Schwannoma is a benign mesenchymal tumor arising from Schwann cells. Schwannomas most commonly affect the posterior mediastinum and present as paravertebral mass with or without bone erosion. Rarely, schwannomas can present as well-circumscribed endobronchial lesions.[17] Contrast CT shows homogeneous enhancement in small schwannomas and more heterogeneous enhancement when there is associated cystic degeneration or hemorrhage.[18] Schwannomas show variable FDG uptake and sometimes show intense uptake as the glucose transporter (GLUT) expression varies widely.[19] Because of this, it is difficult to distinguish between a schwannoma and a malignant tumor precisely by imaging alone [Figure 8].

Hamartoma

Hamartoma is a benign mesenchymal neoplasm composed of cartilage, smooth muscle, connective tissue, and fat, with areas of calcification. Hamartoma is the most common benign tumor of the lung and accounts for 77% of all cases.[20] On CT scan, it appears as a well-defined, smooth, round, or lobulated nodule or mass lesion, with areas of fatty attenuation. Popcorn calcification or central calcification is seen in about 25% of cases.[20] The presence of intralesional fat and calcification may make the diagnosis of hamartoma easy, but if not identified, it becomes difficult to distinguish from lung cancer or other benign lesions. They usually show low-grade FDG uptake which corresponds to their slow-growing behavior. The mechanism of FDG uptake in hamartomas remains unclear [Figure 9].[21]

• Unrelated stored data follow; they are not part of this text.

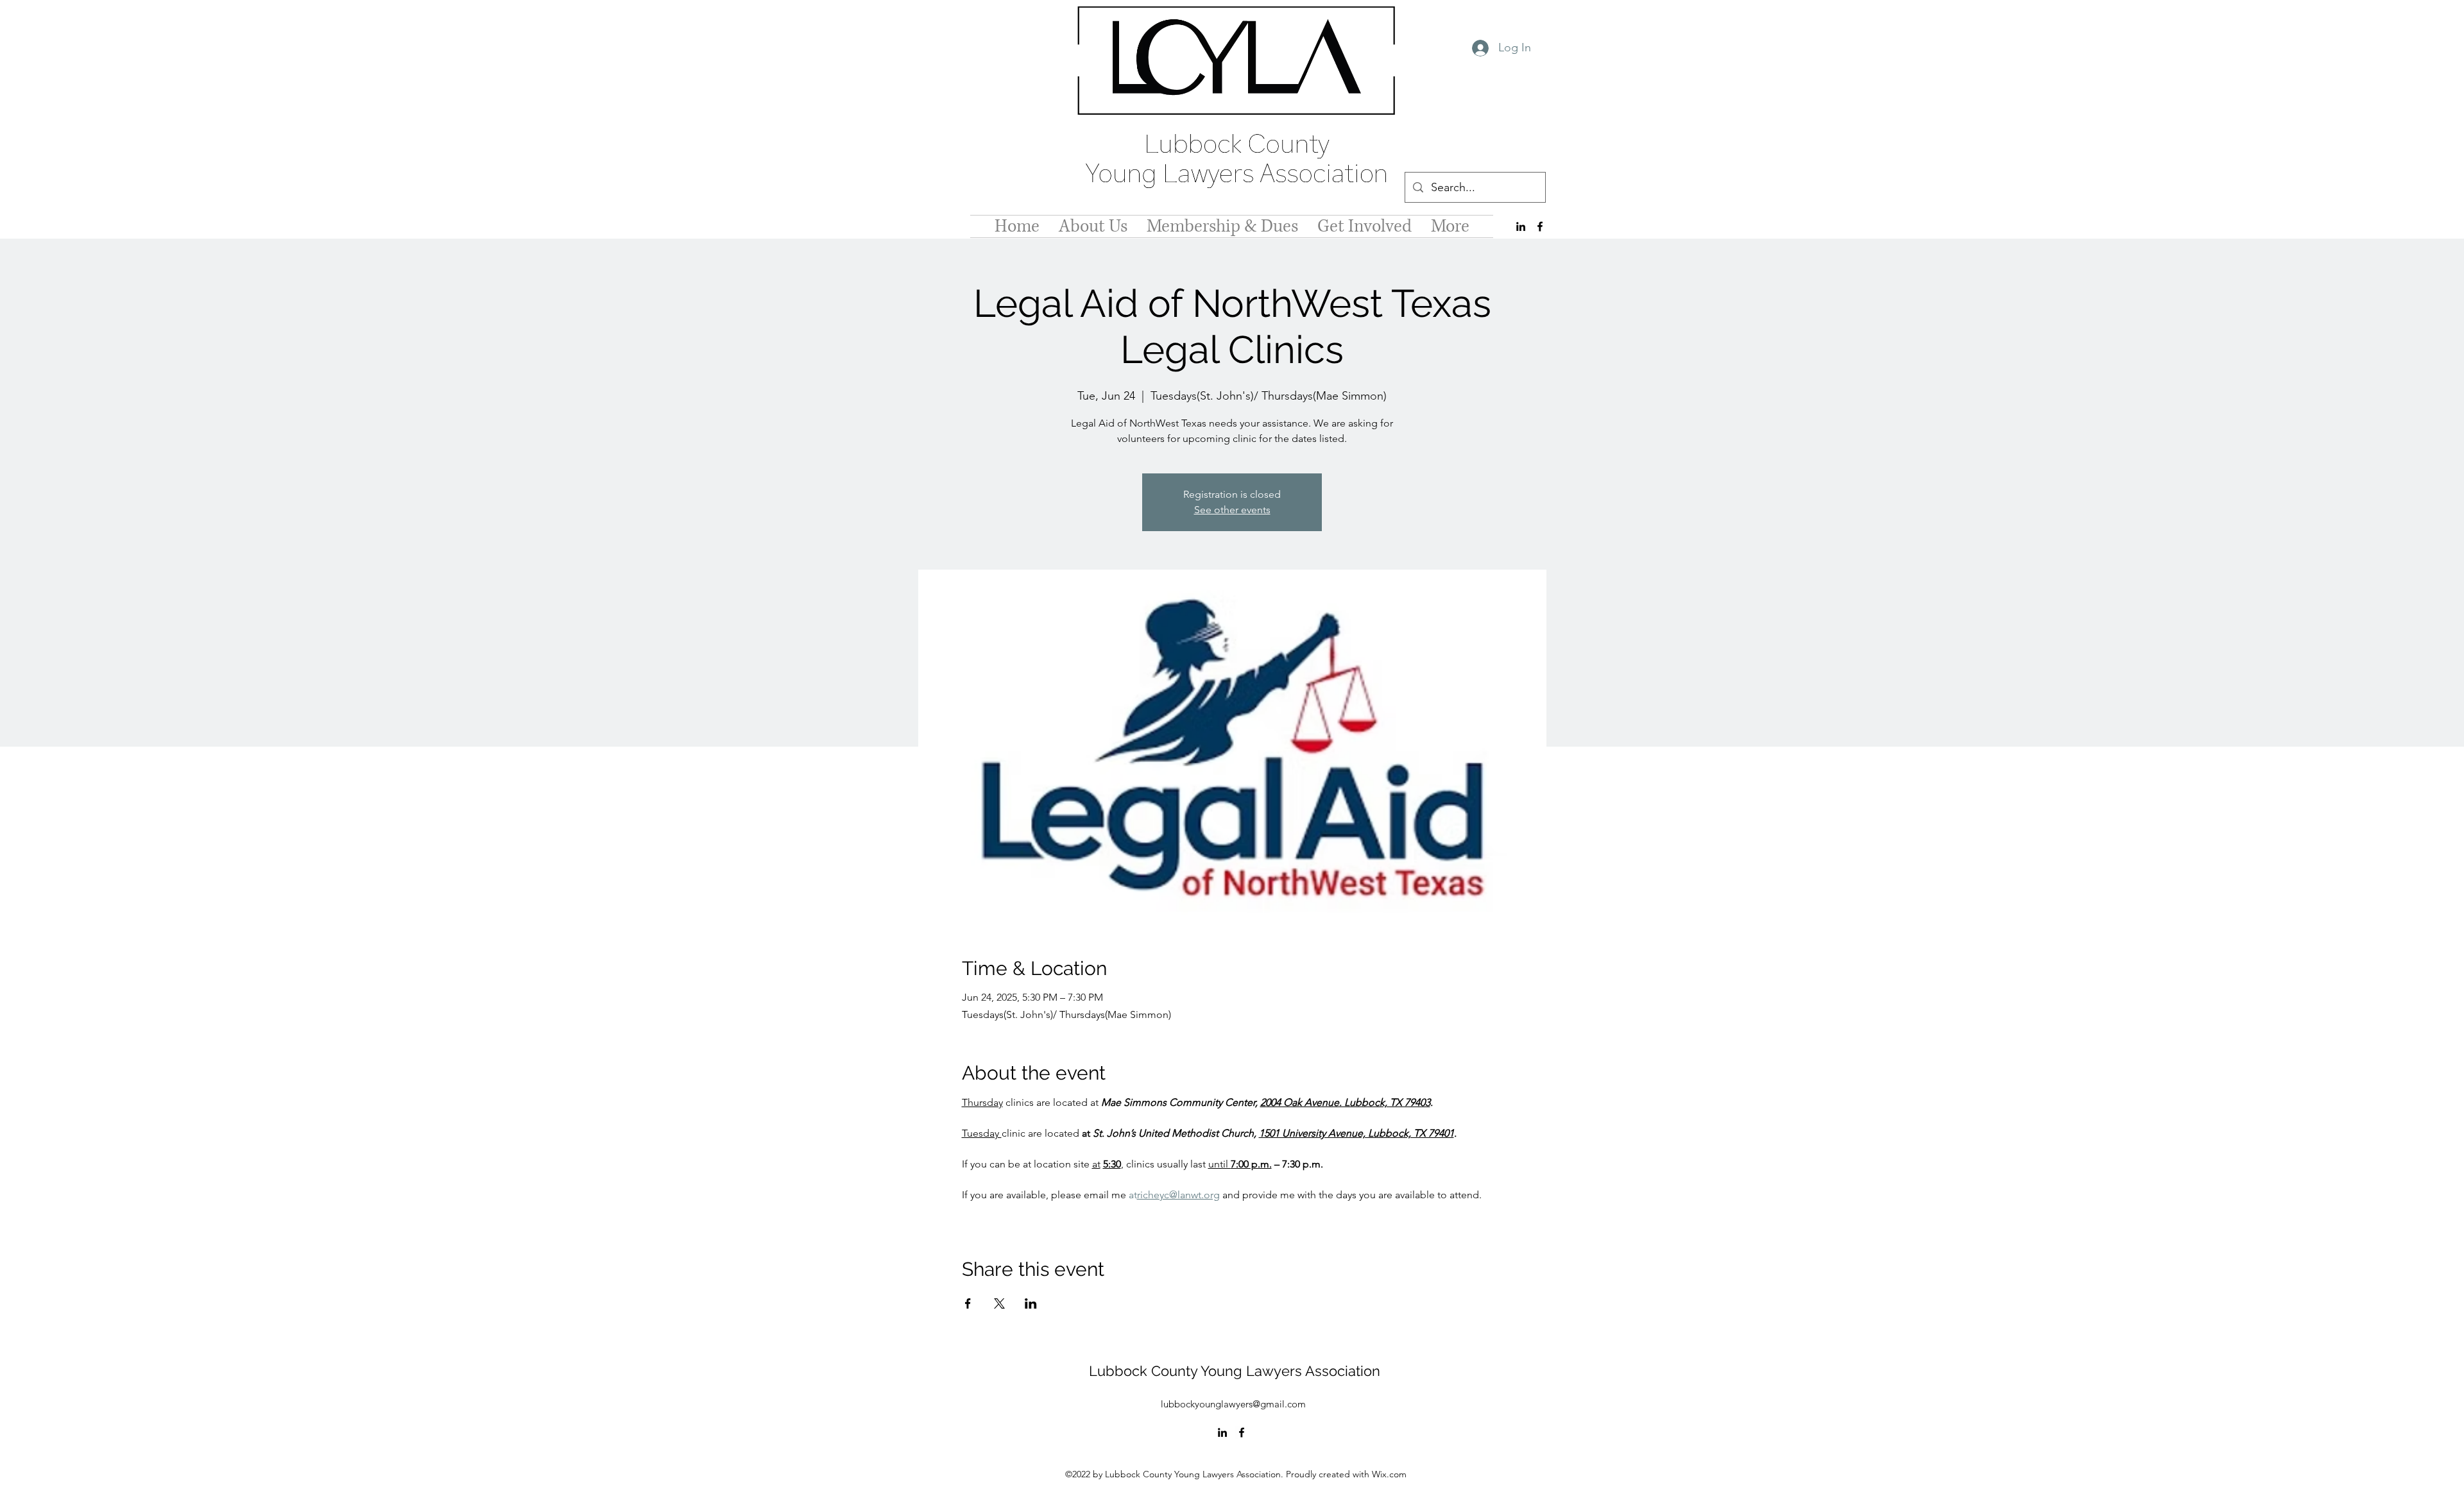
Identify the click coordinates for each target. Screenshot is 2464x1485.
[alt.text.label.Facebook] (1540, 226)
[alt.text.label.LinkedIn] (1520, 226)
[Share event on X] (999, 1303)
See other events (1232, 510)
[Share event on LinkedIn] (1031, 1303)
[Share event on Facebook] (968, 1303)
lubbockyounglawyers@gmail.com (1233, 1404)
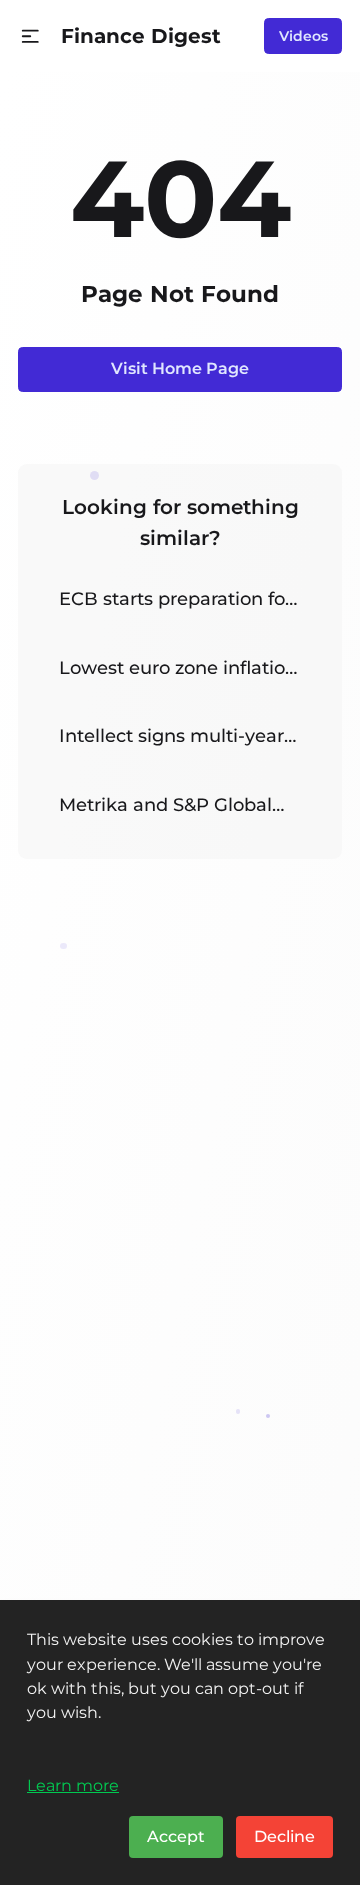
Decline (284, 1836)
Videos (303, 36)
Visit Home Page (180, 368)
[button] (30, 36)
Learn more (73, 1785)
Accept (176, 1836)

Inflammatory Myofibroblastic Tumor

Inflammatory myofibroblastic tumor of lung is a pseudotumor composed of spindle myofibroblasts on a background of collagen and inflammatory cells. Some consider it as a locally invasive low-grade neoplasm and recommends complete surgical excision for definite diagnosis and cure.[22] On CT, it appears as an enhancing, well-defined round/lobulated/spiculated nodule or mass in the peripheral lung parenchyma or occasionally as a well-defined endobronchial lesion. On FDG PET, these tumors usually show very high uptake, which further makes their differentiation from lung cancer difficult.[23] High FDG uptake in these tumors is probably due to the associated intense inflammatory cell infiltration seen [Figure 10].

Solitary Fibrous Tumor

Solitary fibrous tumor of the lung is a benign or malignant spindle cell neoplasm of fibroblastic or myofibroblastic origin that commonly arises in the pleura. On CT, small tumors appear as hyperdense, well-defined mass lesions forming obtuse angles with the pleura and show homogeneous enhancement. Large tumors may undergo necrosis, hemorrhage, cystic degeneration, and calcification and appear heterogeneous with similar enhancement pattern.[24] On FDG PET, these tumors usually show heterogeneous and low-grade uptake similar to mediastinal blood pool [Figure 11]. Few studies have shown that the uptake patterns vary in benign and malignant fibrous tumors and thus aid in the differentiation.[25]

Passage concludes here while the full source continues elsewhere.